VPA is metabolized by linear kinetics. Its clearance varies according to age and the presence of enzyme-inducing drugs. In adults receiving VPA monotherapy, its half-life has been found to range between a mean of 12 ± 6 h and 15 ± 2.6 h, whereas in polytherapy with enzyme-inducing AEDs, it ranged between a mean of 5 ± 2.7 h and 9 ± 1.2 h. Conversely, in children receiving monotherapy, the half-life was lower than that in adults (8.6 ± 1.4 h to 12 ± 3.1 h), whereas in polytherapy, it ranged between a mean of 7 ± 2.5 h and 9 ± 1.4 h. It is not surprising that Dutta et al. calculated a maintenance dose twice as high in induced than that in noninduced patients.
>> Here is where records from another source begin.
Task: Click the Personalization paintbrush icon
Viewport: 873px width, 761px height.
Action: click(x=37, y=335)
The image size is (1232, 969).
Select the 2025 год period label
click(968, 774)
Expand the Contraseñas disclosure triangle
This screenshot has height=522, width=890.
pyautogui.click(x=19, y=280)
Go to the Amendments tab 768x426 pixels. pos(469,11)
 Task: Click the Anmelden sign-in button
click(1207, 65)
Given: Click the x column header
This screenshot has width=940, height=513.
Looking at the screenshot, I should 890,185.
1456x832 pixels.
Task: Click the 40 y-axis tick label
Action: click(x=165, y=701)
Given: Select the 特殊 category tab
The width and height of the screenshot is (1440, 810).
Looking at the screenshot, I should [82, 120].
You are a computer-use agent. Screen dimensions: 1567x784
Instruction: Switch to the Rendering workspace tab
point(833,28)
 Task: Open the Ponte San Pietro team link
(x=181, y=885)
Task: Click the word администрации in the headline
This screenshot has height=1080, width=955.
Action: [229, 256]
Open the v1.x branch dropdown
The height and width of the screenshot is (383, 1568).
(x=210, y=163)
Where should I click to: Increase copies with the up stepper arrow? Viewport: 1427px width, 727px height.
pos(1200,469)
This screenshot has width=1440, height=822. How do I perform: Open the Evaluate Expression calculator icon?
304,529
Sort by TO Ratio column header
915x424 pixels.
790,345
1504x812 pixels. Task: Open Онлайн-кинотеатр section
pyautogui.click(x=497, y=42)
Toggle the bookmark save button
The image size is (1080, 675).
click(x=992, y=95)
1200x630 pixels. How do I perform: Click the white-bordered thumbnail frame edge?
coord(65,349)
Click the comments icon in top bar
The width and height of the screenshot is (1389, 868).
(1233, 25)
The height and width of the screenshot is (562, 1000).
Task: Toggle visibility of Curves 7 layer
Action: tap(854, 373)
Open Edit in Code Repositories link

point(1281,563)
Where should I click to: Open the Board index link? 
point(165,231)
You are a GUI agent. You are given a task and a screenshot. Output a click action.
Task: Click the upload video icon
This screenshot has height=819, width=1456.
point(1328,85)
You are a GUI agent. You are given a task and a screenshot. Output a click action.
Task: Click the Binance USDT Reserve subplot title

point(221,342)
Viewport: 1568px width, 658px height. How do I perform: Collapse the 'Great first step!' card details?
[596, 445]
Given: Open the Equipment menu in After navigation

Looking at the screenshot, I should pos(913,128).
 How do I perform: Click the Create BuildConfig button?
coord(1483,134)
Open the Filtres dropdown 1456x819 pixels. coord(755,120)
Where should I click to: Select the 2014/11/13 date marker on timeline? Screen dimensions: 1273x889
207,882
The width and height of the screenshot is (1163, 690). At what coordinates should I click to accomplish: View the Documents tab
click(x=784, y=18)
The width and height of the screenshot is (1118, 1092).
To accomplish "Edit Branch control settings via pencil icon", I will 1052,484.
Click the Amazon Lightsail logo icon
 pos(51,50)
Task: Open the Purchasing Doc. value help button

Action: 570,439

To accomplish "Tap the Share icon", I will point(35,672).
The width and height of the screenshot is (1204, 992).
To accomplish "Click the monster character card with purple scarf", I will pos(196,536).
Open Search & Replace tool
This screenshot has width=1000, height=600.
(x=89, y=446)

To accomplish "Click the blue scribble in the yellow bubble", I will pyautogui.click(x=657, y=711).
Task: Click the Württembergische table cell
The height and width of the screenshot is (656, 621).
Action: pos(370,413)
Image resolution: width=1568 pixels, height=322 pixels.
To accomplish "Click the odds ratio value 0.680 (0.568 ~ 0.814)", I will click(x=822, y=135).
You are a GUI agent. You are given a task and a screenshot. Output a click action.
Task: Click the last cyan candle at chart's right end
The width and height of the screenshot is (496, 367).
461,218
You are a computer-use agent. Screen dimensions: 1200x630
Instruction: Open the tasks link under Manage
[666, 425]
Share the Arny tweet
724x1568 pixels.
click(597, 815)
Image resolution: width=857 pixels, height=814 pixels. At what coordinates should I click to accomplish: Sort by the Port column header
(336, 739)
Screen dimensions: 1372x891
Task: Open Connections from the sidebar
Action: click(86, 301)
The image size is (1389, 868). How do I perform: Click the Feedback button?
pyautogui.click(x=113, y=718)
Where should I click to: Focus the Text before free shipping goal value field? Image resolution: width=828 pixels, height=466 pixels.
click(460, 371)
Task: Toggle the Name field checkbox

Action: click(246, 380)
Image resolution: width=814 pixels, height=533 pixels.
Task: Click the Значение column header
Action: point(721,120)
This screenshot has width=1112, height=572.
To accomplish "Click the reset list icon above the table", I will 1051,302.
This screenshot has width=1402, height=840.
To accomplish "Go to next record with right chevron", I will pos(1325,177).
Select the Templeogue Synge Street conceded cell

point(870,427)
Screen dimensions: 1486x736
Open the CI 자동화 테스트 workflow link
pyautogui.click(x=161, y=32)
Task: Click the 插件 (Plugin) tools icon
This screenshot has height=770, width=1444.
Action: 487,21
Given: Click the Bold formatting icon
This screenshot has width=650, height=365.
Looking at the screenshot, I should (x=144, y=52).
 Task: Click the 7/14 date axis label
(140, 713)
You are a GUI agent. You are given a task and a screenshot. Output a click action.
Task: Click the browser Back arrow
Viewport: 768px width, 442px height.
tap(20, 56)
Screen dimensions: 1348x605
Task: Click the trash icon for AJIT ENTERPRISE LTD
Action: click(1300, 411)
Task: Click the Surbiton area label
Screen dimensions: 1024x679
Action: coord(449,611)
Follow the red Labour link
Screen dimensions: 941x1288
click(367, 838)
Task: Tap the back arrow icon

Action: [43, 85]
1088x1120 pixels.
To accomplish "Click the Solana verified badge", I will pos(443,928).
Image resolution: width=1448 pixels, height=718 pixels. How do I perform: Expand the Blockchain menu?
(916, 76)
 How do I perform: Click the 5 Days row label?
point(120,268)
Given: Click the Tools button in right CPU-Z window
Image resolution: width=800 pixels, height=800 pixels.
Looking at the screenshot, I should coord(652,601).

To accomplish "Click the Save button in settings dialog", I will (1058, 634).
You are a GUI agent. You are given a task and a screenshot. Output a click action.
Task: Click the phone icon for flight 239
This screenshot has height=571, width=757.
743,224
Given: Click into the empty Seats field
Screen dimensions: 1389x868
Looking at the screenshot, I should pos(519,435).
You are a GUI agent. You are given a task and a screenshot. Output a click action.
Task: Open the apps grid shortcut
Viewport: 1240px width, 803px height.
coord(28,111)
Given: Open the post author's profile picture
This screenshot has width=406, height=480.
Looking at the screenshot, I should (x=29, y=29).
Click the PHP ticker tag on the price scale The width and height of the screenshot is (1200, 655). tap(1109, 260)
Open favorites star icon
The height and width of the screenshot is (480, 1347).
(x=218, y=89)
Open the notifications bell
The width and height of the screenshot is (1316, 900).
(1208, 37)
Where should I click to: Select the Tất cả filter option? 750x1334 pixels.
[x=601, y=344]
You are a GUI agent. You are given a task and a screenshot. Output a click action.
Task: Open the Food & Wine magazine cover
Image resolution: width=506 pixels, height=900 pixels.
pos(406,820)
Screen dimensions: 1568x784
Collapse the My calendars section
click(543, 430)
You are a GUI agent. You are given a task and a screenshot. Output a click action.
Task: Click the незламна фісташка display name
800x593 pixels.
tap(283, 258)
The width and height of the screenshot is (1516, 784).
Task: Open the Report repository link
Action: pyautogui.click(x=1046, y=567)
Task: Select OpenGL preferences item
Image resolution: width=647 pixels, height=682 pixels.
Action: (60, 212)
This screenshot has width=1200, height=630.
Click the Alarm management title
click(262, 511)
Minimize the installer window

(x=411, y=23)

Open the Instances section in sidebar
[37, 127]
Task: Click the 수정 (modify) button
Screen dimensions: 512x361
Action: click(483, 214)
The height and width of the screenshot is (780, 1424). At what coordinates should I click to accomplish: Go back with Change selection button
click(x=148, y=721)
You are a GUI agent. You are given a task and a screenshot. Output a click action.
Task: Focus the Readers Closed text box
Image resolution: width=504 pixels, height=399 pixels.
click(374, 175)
If the patient is to be maintained on i.v. therapy for several days, the total daily maintenance dose is divided into four equal doses that are administered every 6 h to maintain the desired serum concentrations after the initial i.v. load. This dose interval is related to the relatively rapid decrease in serum concentrations, which Cloyd et al. found to be <50 mg/L after 3 and 6 h in induced and noninduced patients, respectively. In patients that are to start on oral VPA after the i.v. load, a timely start of a maintenance dose is imperative. The delayed-release formulation of VPA is the most frequently used by clinicians; its unpredictable time of absorption (ranging between 3 and 8 h) often results in significant fluctuations of its serum concentration. The use of the extended-release formulation is preferable, as it yields more steady levels; it should be given at the time of the i.v. infusion to avoid a significant decrease in serum levels. Furthermore, after reaching steady state, the extended-release formulation yields serum concentrations that reflect more closely the average 24-h concentration.

Cloyd et al. also investigated the unbound VPA fraction after the i.v. infusion. Under normal conditions, VPA is 90% bound to albumin at serum concentrations of ≤70 mg/L. Albumin-binding sites start to reach saturation at VPA levels of 50 mg/L and become totally saturated at serum concentrations >80 mg/L; beyond this level, further dose increments result in nonlinear elevation of VPA free serum concentrations. For example, the free fraction of VPA is 9% at levels of 75 mg/L, 15% at levels of 100 mg/L, 22% at levels of 125 mg/L, and 30% at levels of 150 mg/L (2). These changes in the VPA free fraction also were detected after the i.v. infusion, with unbound fractions reaching 15% at highest concentrations and decreasing to 9% at concentrations of 45 mg/L. The VPA free fraction has significant clinical implications, because it crosses the blood–brain barrier and is responsible for its therapeutic and toxic effects at the CNS. Failure to consider the nonlinear increment of VPA free fraction and of its curvilinear relation between dose and total serum concentrations has resulted in misinterpretation of the “real” C_ss of VPA and in dose errors. Albumin blood concentration must be available for the proper interpretation of a VPA serum concentration, as any changes of the former have a direct impact on the free fraction of VPA. This is more obvious in certain patient populations, as in geriatric patients, who often have lower albumin concentrations, patients with renal and hepatic failure and malnourished patients, as well as in patients taking aspirin and naproxen (3), two drugs that increase the free fraction. Similar changes can be encountered in patients with high free fatty acids, one of the reasons to use VPA with great caution in children on the ketogenic diet.